Cliente fiel – Com esse aspecto competitivo e familiar, o
Mitsubishi MotorSports acabou se transformando no maior (em
volume de participantes) rali de regularidade do Brasil, segundo a Comissão Nacional de Rali. A idéia de desenvolver essas provas,
segundo Paulo Arantes Ferraz, vice-presidente da montadora
instalada no País com 100% de capital nacional desde 1994, era a de mostrar aos clientes da marca tudo o que seus carros poderiam oferecer. “Muitos investiam em um veículo idealizado para suportar terrenos adversos mas o usavam em condições basicamente urbanas. Então, resolvemos mostrar que poderiam exigir e obter muito mais de seus carros”, explica Ferraz. Nos primeiros anos, o Mitsubishi MotorSports era basicamente um passeio por trilhas enlameadas. Com o tempo, os próprios participantes exigiram mais. Faltava a esses passeios o componente competição. Assim, surgiram esses ralis hoje reconhecidos pela Confederação Brasileira de Automobilismo. Cada uma das etapas do Mitsubishi MotorSports custa cerca de R$ 200 mil à montadora e envolve diretamente cerca de 60 pessoas para organizar o evento. “É claro que há um investimento e que procuramos um retorno”, diz Ferraz. O retorno, segundo ele, além da alegria dos participantes, está em obter uma maior fidelidade dos clientes.

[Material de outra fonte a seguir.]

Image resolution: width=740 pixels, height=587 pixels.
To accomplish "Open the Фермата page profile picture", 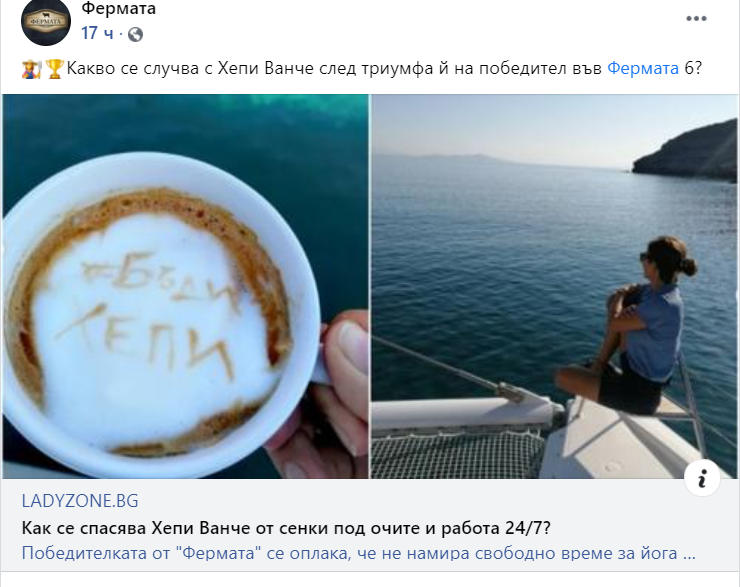I will (46, 22).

O dono de um veículo Mitsubishi é convidado para participar das competições pela concessionária onde comprou o carro. No ato da inscrição, o participante assina um termo de responsabilidade, recebe o regulamento da prova e entrega no mínimo 20 quilos de alimentos não perecíveis que serão distribuídos a entidades sociais da cidade onde se dará o evento. Na etapa de Natal, a Mitsubishi arrecadou aproximadamente quatro toneladas de alimento. No ano passado, foram 44 toneladas. “Fazemos isso sem a participação de governos ou de políticos da cidade. Quem indica a entidade que receberá os alimentos é a concessionária da cidade. Essa é a forma que encontramos de fazer alguma coisa pela sociedade”, conclui Ferraz.